她该坚定对师哥的感情的,沐颜忽然笑了起来,虽然依旧的惨白,可眼中却多了份生机,实在不行,等回到京城之后,她会偷偷的查清楚一切,会查明白师哥不曾娶她的原因,至于王青柔,刚刚坚定的心在这一刻忽然又乱了,如果师哥真的娶了王青柔那该怎么办?
不知道司徒绝是何时走的,不知道天边的星辰是何时被浓黑的云层掩盖了,沐颜清幽的叹息着,忽然想到轩辕水凝,不再犹豫,纤瘦的身子随即向着屋子外走去。
厢房里,依旧燃着蜡烛,坐在桌边,静静的看着燃烧的火烛,轩辕水凝思绪纠结着,一贯总是温和端庄的面容上此刻才露出那化不开的忧愁,秀眉紧锁,眉眼含忧。
原本知道相公要娶妾进门,她已经退一步的和小叔远下江南了,难道她的忍让还不够吗?为什么相公要那样的绝情。
休妻再娶,她虽然贵为公主,身份高贵,可对于相公,她真的只像普通嫁娘般的倾慕温顺,仅有的几次见面,她也从没有公主的架子和高傲,为什么要这样的对待她?
休掉公主,不仅是她再无颜见人,父皇一定会迁怒到司徒家,到时候轻则抄家,重则可是灭门之灾,他难道就这样的想摆脱她,不惜赔上整个司徒家的人。
“水凝。”从窗口看着坐在桌边愁苦不堪的人,沐颜轻柔的喊了一声,推开门走了进来,断肠之夜,水凝和自己却是同命相连之人。
“你怎么来了?”快速的擦去眼角的泪水,轩辕水凝轻柔的开口,快速的走了过去将窗户关上,目光担忧的看向沐颜,“怎么脸色这样的苍白?”
这个时侯她竟然还关心她的脸色,沐颜心头一暖,拉过轩辕水凝被风吹的冰冷的手,可惜她的掌心同样的冰凉,根本无法给予她温暖。
“那封信笺我看到了,你明天回京?”沐颜轻声的问道,她不知道师哥这样做会带来什么样的结果,她虽然不愿意师哥娶了水凝,可相对而言,她更不愿意师哥要伤害水凝,而且还是以娶王青柔的方式。
“相公恨我也好,怨我也罢,我是不会让他休妻的。”白皙的面容里染上一抹暗淡的伤,轩辕水凝沉静的开口,目光坚定而决绝。
“可是行吗?”喃喃的问出声,沐颜有着不确信,师哥的性子,她比任何人都要清楚,他决定的事情不会有任何的更改,如同当初他决定要娶水凝为妻,纵然知道她伤心欲绝,他甚至不曾来看过她一次。
“不行也要行。”轩辕水凝沉声的说道,神采是贵为一国公主该有的气势和神韵,看向沐颜站起身来,面对着窗外的夜色。
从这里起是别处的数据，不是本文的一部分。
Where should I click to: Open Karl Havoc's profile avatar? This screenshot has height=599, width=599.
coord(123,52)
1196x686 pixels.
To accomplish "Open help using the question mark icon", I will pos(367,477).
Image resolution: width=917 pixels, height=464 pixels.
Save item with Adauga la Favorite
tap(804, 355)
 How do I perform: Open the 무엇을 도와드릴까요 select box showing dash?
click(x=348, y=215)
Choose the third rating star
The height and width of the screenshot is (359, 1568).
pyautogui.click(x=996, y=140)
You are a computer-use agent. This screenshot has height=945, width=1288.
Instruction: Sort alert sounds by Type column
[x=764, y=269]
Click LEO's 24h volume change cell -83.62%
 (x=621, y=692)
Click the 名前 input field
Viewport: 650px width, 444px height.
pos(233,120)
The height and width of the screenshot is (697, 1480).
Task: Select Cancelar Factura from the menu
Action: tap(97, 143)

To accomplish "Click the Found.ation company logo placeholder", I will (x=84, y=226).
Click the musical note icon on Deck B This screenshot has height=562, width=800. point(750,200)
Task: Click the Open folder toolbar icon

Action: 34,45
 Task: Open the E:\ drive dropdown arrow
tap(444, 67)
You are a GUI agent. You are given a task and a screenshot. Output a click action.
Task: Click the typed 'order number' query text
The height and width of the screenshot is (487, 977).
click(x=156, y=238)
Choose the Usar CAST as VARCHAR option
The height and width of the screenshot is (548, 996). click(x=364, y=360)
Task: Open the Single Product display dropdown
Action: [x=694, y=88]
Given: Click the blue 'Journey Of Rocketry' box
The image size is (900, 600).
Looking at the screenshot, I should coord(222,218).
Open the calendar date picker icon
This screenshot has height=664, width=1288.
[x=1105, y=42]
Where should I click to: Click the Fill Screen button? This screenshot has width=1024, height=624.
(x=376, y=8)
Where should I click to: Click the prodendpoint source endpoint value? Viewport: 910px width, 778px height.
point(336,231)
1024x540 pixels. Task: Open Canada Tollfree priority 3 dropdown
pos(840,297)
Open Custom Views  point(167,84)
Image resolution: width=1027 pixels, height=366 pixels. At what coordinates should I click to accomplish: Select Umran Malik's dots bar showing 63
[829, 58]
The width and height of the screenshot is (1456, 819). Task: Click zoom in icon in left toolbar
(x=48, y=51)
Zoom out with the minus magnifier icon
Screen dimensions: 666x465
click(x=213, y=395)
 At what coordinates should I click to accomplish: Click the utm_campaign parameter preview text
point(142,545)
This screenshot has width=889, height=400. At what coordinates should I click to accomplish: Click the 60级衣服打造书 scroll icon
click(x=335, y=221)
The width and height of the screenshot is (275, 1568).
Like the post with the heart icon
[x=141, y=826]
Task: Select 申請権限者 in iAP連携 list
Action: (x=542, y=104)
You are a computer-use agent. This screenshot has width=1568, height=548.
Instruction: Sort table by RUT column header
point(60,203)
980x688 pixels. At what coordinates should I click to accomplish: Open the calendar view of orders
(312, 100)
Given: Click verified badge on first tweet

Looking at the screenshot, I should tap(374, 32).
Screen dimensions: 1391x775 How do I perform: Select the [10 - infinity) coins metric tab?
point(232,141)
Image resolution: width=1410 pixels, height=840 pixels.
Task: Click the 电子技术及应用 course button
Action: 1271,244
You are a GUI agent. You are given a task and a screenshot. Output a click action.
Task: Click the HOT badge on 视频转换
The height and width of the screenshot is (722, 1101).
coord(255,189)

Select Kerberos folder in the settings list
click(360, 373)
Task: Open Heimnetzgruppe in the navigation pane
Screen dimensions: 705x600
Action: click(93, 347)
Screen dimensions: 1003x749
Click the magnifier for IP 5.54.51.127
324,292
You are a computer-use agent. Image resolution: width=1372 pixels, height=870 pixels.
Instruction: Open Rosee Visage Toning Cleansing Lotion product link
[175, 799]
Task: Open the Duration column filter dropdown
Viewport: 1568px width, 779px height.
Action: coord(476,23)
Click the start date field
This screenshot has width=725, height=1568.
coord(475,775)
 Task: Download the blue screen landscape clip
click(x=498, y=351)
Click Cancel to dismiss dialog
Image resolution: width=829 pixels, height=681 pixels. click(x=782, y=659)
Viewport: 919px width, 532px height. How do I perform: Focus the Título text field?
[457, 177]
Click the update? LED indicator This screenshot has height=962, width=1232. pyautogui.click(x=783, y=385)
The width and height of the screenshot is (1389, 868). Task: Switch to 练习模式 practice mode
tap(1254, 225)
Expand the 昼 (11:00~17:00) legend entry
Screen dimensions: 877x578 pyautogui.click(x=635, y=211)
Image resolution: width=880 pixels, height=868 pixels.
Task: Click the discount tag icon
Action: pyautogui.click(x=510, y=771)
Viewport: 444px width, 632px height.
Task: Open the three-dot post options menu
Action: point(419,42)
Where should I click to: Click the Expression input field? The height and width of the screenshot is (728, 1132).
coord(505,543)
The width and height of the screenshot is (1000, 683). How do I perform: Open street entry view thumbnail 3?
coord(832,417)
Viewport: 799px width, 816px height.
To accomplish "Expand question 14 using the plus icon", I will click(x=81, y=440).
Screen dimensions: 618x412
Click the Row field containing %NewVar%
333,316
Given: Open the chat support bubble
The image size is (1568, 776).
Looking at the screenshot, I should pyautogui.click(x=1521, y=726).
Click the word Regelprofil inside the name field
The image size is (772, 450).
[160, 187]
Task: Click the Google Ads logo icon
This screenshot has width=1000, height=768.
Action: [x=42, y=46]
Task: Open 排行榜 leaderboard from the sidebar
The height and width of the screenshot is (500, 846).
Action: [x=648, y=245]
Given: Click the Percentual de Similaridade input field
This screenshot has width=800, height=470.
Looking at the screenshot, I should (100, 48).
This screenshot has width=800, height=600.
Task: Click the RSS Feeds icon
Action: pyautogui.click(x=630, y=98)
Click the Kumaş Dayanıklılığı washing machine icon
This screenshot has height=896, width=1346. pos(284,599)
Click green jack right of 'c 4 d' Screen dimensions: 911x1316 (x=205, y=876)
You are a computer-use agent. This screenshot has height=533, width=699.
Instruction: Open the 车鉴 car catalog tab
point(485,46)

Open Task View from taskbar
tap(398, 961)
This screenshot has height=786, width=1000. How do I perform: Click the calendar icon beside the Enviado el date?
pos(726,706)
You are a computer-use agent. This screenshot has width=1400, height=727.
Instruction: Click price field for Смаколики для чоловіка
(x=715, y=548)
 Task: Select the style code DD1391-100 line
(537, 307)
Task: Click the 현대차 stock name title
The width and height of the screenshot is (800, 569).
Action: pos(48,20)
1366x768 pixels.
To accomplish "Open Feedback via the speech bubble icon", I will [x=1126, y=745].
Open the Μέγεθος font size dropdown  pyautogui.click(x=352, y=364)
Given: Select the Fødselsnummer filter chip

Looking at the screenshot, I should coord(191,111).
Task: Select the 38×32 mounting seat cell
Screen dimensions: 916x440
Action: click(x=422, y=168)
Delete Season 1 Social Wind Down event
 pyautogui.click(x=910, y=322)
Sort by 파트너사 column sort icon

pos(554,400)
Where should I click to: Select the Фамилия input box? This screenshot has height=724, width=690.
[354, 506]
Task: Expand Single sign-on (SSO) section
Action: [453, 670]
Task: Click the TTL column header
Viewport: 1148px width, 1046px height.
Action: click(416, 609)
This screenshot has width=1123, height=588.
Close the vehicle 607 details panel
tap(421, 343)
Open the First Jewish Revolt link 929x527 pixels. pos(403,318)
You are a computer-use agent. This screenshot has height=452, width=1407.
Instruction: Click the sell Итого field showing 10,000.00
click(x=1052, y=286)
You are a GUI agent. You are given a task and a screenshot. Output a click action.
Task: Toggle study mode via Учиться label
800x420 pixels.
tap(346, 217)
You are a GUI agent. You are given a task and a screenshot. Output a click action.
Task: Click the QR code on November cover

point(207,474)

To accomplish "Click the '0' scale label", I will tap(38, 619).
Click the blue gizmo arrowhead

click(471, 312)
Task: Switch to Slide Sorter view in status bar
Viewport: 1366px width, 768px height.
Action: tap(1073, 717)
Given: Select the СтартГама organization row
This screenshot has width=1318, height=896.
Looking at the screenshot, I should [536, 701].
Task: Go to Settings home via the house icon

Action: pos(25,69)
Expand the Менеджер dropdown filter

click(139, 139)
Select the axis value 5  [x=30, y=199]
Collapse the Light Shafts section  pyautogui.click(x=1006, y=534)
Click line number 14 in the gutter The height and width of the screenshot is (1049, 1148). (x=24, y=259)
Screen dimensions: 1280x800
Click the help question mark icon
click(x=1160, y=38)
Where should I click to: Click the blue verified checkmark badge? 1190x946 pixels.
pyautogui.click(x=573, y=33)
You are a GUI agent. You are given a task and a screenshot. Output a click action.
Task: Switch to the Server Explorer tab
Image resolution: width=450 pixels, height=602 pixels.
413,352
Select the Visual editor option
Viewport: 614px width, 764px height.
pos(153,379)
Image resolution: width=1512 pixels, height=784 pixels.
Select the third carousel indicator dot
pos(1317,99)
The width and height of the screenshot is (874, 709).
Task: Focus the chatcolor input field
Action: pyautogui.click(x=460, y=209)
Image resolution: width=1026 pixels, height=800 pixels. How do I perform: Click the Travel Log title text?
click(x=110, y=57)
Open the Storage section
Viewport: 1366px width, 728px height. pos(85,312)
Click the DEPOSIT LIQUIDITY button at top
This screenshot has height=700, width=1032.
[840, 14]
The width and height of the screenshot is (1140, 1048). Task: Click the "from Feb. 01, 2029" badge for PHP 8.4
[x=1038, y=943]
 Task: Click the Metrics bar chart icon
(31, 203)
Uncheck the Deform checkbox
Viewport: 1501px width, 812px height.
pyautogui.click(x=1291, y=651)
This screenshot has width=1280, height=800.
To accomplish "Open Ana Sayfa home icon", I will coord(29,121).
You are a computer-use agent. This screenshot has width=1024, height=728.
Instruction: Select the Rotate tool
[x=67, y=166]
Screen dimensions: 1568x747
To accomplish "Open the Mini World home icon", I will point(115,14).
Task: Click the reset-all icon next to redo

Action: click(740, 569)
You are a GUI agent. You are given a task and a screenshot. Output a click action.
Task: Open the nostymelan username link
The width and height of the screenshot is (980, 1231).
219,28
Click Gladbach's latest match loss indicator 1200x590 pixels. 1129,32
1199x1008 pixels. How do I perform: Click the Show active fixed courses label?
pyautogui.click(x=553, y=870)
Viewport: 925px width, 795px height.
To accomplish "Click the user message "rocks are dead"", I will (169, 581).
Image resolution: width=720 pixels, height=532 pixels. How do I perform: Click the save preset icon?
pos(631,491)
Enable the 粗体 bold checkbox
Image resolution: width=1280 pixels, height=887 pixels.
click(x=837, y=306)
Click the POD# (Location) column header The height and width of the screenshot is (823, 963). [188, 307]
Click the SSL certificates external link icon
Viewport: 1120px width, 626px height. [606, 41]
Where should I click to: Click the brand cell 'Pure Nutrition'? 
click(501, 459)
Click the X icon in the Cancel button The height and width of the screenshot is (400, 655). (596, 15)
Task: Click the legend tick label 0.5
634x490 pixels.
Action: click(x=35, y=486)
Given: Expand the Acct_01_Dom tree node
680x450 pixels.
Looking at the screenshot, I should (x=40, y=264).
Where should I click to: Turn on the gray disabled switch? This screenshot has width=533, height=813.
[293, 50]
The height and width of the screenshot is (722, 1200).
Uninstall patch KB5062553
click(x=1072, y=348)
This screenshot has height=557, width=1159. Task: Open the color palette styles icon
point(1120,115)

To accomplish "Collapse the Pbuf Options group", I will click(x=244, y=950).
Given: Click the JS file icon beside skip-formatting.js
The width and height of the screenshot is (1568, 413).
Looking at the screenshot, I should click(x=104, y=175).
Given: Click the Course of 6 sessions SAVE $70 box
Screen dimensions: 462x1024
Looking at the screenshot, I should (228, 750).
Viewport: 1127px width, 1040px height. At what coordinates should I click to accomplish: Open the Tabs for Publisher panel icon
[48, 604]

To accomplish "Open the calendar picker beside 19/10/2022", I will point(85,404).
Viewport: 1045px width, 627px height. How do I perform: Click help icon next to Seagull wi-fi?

“普通人家休妻却也只是一纸休书的问题,可我的身份是皇翎王朝的八公主,相公若是要休妻,只怕是将整个司徒家都推上了断头台,所以相公不爱我,要娶妾一切都随他,可我不能因为我一个人而让司徒家被父皇满门抄斩。”
“连累司徒家。”沐颜一惊,看向窗边轩辕水凝挺立的笔直的背影,忽然明了了许多,师哥是故意这样做,他要将司徒家毁掉,不惜借皇家的手来摧毁司徒家。
忽然感觉着一股寒意自脚下笼罩上来,沐颜握紧了冰冷的手,师哥是在报复当初司徒家逼着师哥迎娶水凝的事情,所以今天师哥要休妻纳妾,让司徒家万劫不复,师哥甚至连自己的命都不要了,报复了司徒家的同时,他根本也不想活了。